Generally, the main thing that courts consider when determining whether a TOU is valid and enforceable is evidence that the user actually “assented” to abide by the terms of the agreement. That is, you must show that the user read and understood the terms and voluntarily agreed to abide by them. Additionally, “conspicuous” or obvious notice of the agreement’s existence prior to the user accessing your product or service is very important.
Here are a few guidelines to ensure that your agreement is enforceable if ever called in to question in court.
- Match your agreement to your business. The value of each sale or service should be considered in light of how big of an effect a breach of the agreement would have on your business. For example, a simple “I agree” may be sufficient assent by a consumer, but if you are dealing with another business, it might be worthwhile to require more evidence of “assent,” such as an initial on each page or requiring the user to write out the full name of the business after reviewing the document.
- Keep track of updates to your TOU. If you update your TOU, make sure you note the date of the change and what changes were made, so that you know what version was in place at any given time.
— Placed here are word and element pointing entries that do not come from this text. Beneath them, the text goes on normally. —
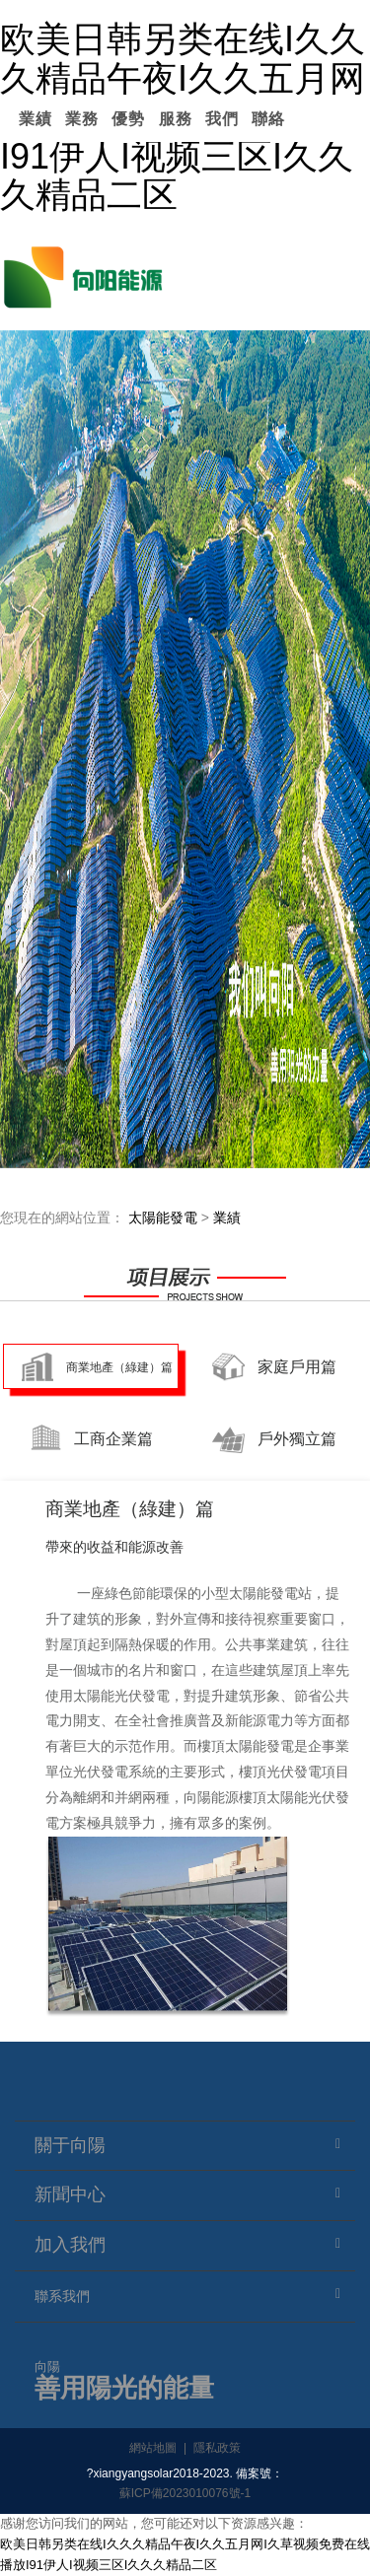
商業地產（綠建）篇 (119, 1366)
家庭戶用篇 (297, 1366)
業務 (82, 118)
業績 (35, 118)
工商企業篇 (113, 1438)
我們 (222, 118)
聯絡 (268, 118)
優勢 (128, 118)
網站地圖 (153, 2448)
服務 (175, 118)
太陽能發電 (162, 1217)
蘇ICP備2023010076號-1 (185, 2493)
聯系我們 (62, 2296)
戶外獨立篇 (297, 1438)
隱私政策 (217, 2448)
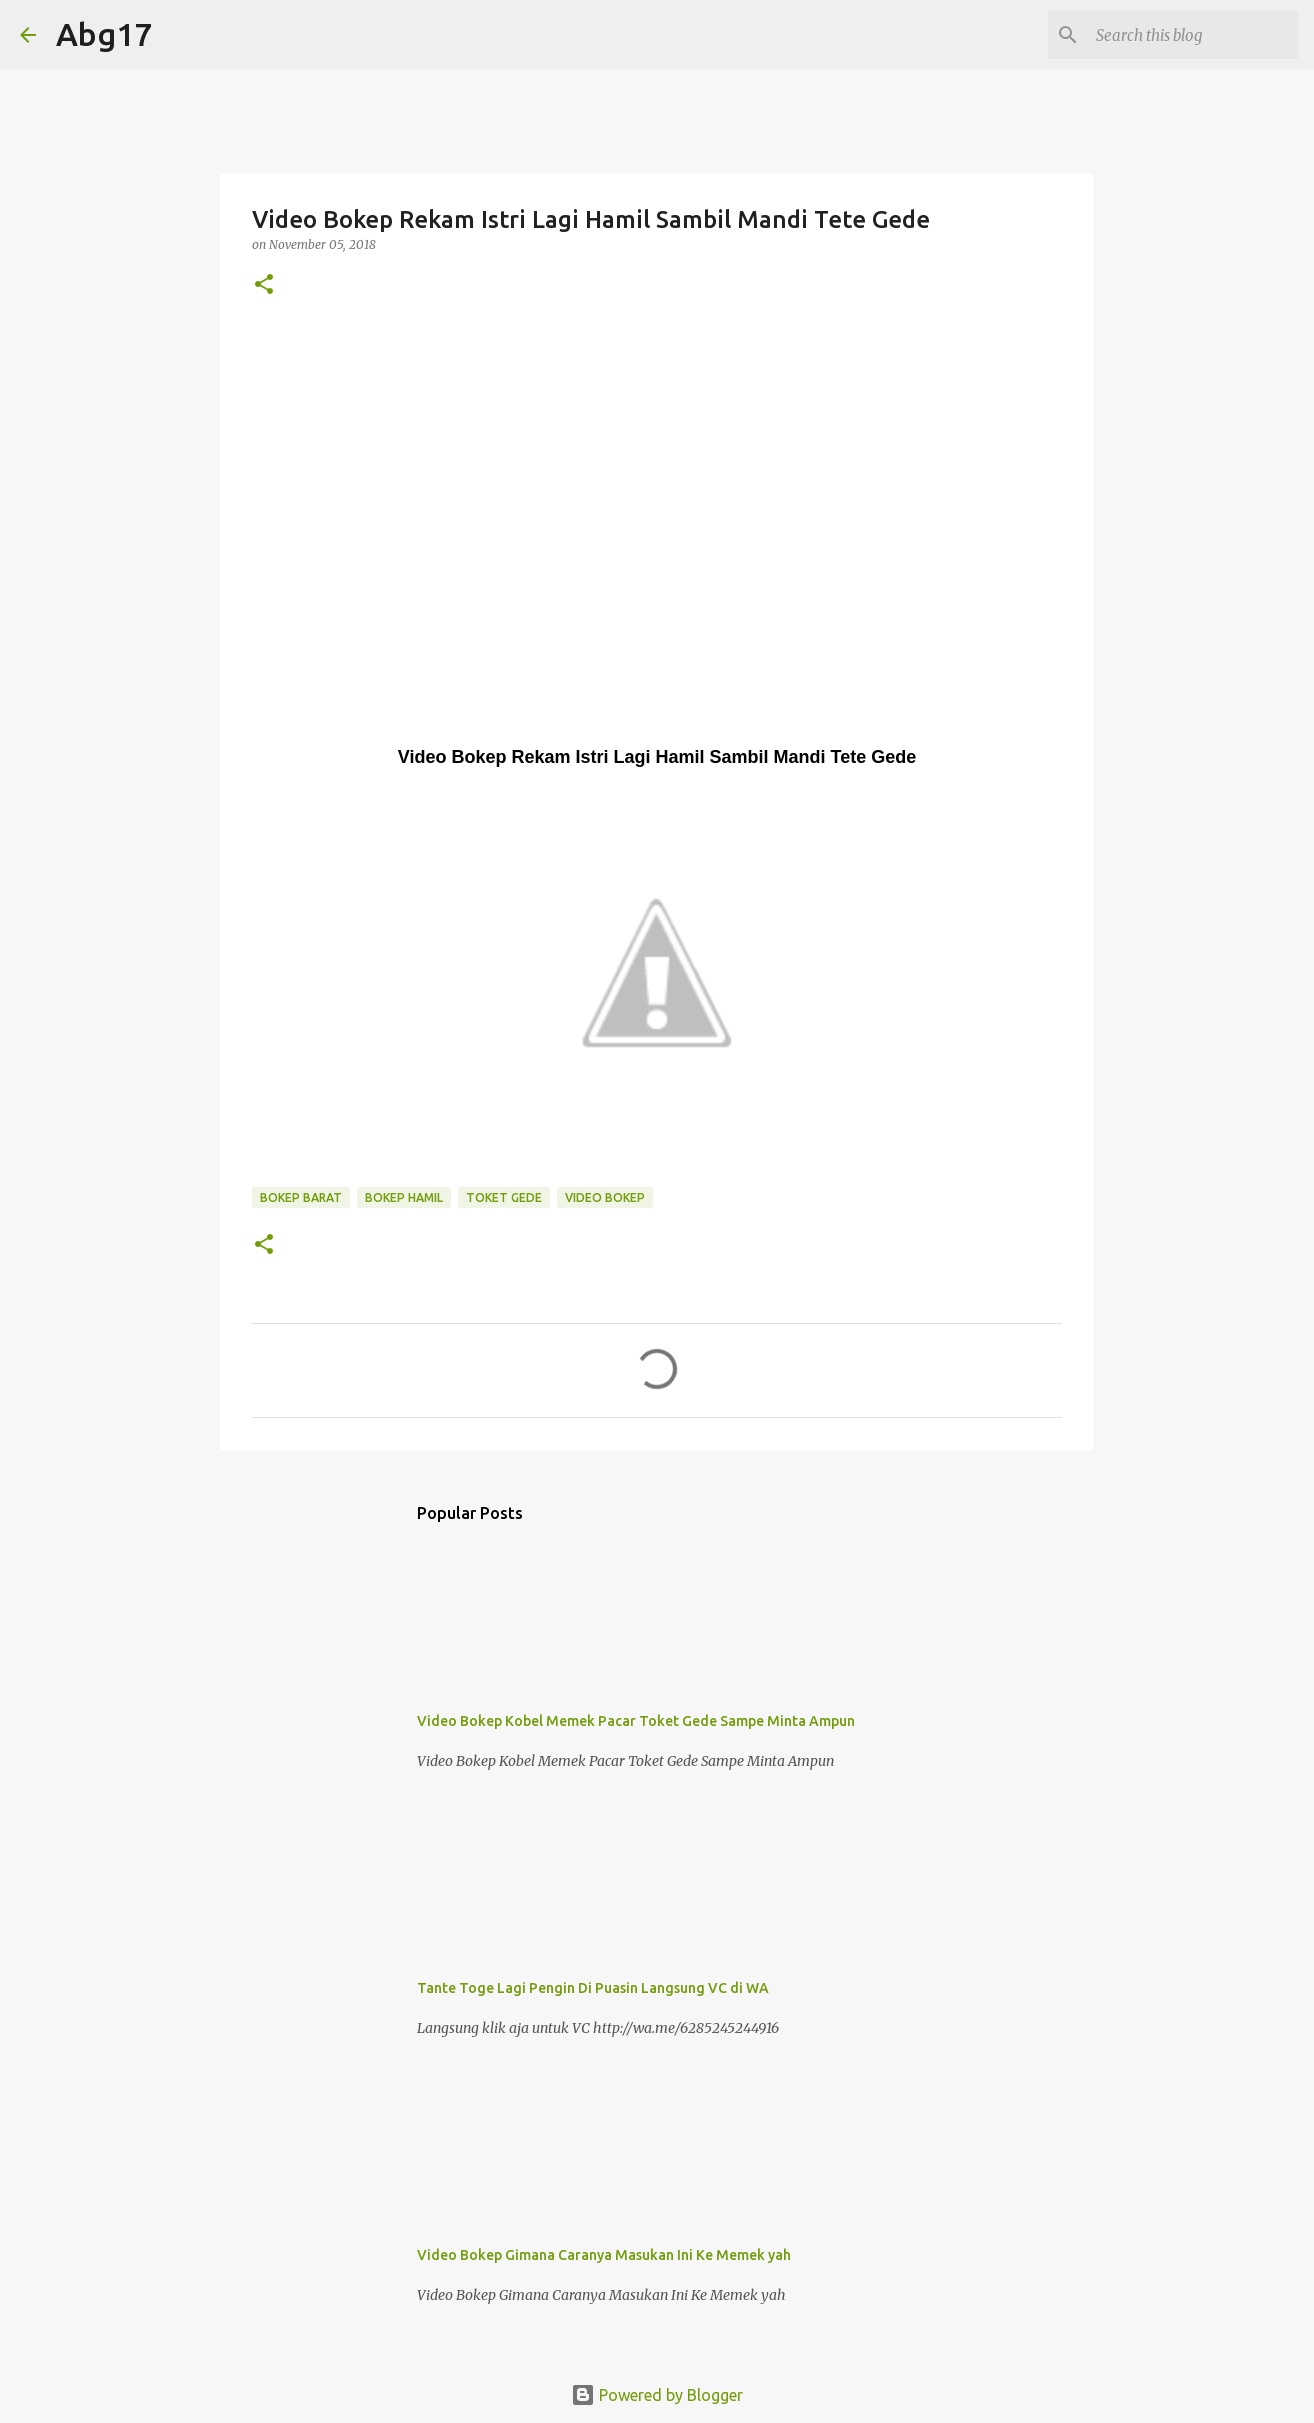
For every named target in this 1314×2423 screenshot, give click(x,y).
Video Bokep (605, 1197)
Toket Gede (504, 1197)
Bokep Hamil (404, 1197)
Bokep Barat (301, 1197)
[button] (264, 285)
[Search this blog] (1193, 35)
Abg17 (104, 34)
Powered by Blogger (657, 2395)
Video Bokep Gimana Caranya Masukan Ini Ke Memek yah (604, 2255)
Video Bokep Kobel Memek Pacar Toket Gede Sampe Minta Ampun (636, 1721)
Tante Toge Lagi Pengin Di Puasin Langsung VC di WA (593, 1988)
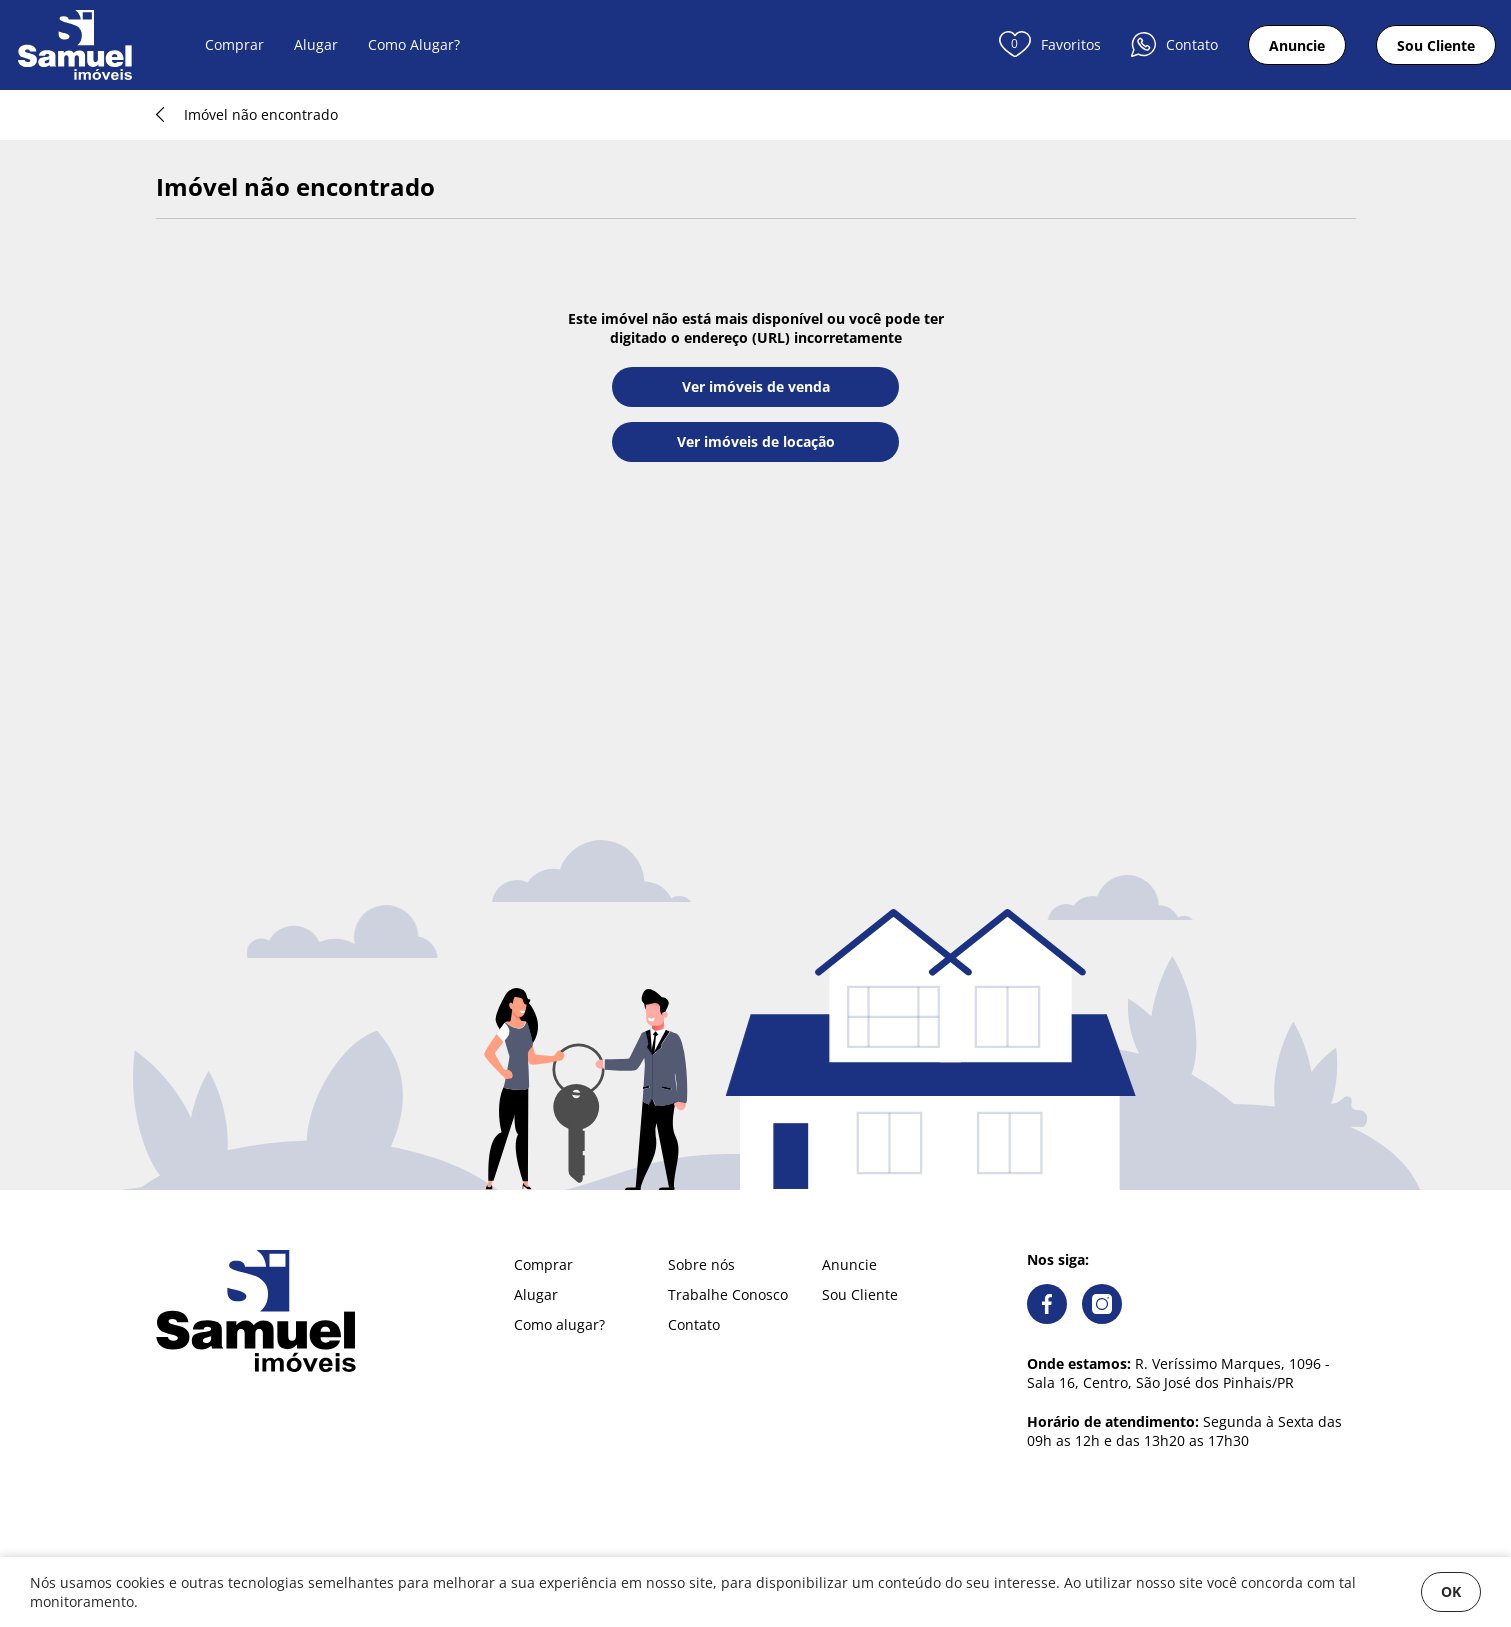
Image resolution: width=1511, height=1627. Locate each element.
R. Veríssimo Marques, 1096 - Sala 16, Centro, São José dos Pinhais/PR (1178, 1373)
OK (1451, 1591)
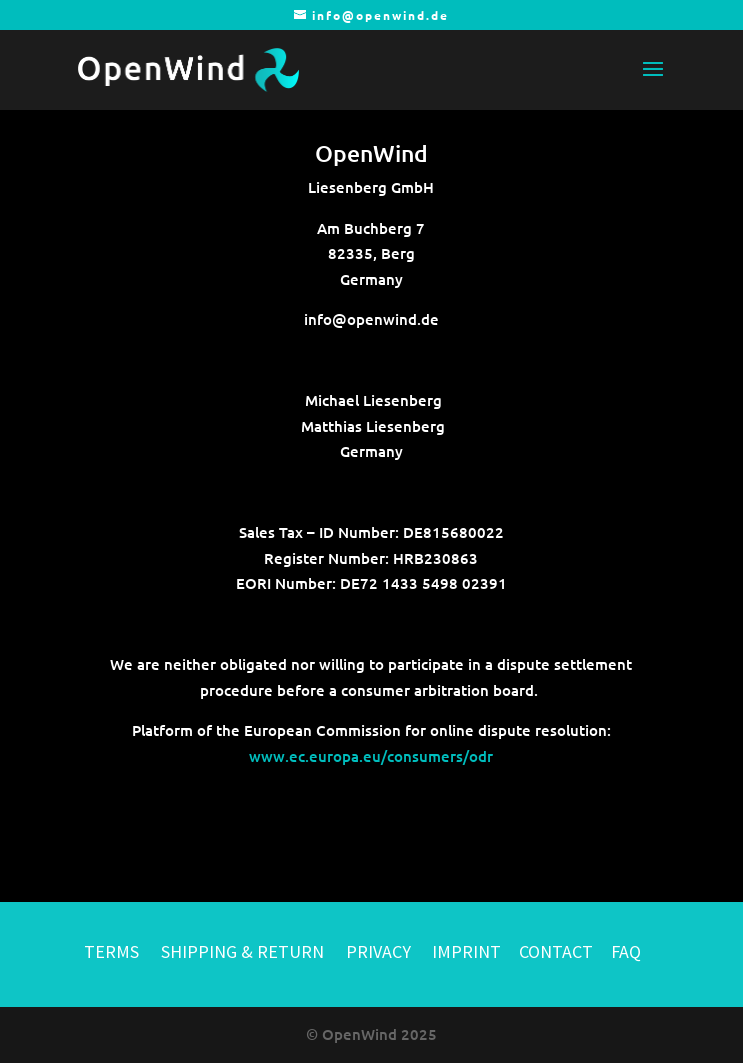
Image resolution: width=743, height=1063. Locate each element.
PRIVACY (378, 951)
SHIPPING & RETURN (244, 951)
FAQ (626, 951)
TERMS (111, 951)
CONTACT (556, 951)
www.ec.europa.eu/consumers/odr (371, 756)
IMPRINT (466, 951)
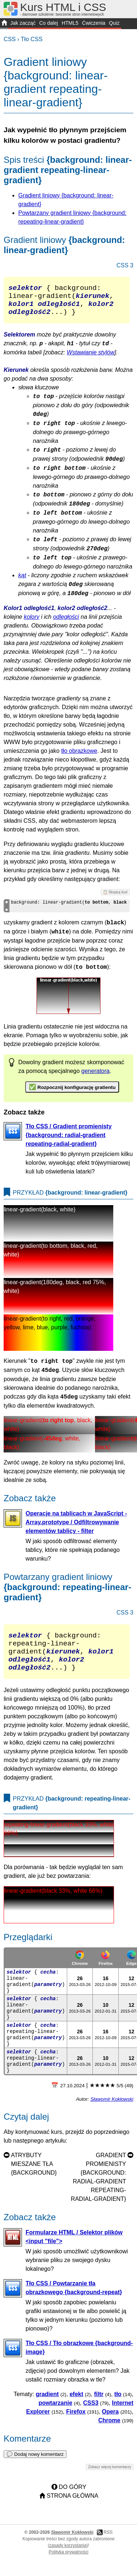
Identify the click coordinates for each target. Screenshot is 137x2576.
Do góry (72, 2503)
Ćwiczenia (94, 23)
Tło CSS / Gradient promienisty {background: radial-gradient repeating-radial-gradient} (69, 1142)
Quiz (114, 23)
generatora (95, 1078)
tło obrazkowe (79, 758)
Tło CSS (32, 39)
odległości (66, 624)
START (4, 23)
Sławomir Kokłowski (111, 2115)
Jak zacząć (22, 23)
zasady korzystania (68, 2561)
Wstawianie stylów (91, 360)
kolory (31, 624)
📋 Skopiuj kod (115, 899)
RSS (108, 2548)
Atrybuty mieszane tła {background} (34, 2180)
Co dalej (48, 23)
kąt (22, 582)
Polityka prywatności (68, 2568)
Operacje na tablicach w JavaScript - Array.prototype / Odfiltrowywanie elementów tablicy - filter (76, 1529)
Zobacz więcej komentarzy (109, 2483)
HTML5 (70, 23)
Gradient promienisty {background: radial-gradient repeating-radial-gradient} (98, 2193)
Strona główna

If you are changing key terms, keep in mind that a large prior customer base may not be subject to them, so you should advise them of the update and, of course, require a new consent.
- Consider re-confirmation of assent at various times. It may be wise to consider sending out the TOU to major customers at regular intervals and requiring them to acknowledge ongoing consent of the terms. While this seems burdensome, it can protect your business in the long run.
- Traditional contracts concepts still apply. Even if your TOU follows all of the foregoing guidelines, if it violates traditional rules of contract it may still be unenforceable. Again, the importance of having your attorney draft the TOU is key.
- Users should be given the opportunity to reject the agreement. This seems obvious, but if the users’ only option is to select “I agree,” this will weigh against your argument that the user voluntarily consented to the terms.
- Consider how your Agreement is affected by other third parties contracts that you have — for example, credit card processors may not recognize the validity of TOUs or the agreement may otherwise conflict with yours.
This post does not constitute legal advice and is intended to act only as a guideline on the foregoing topic. You should always consult an attorney regarding any legal issue that might affect your rights, and you should research your attorney’s background and credentials before hiring them.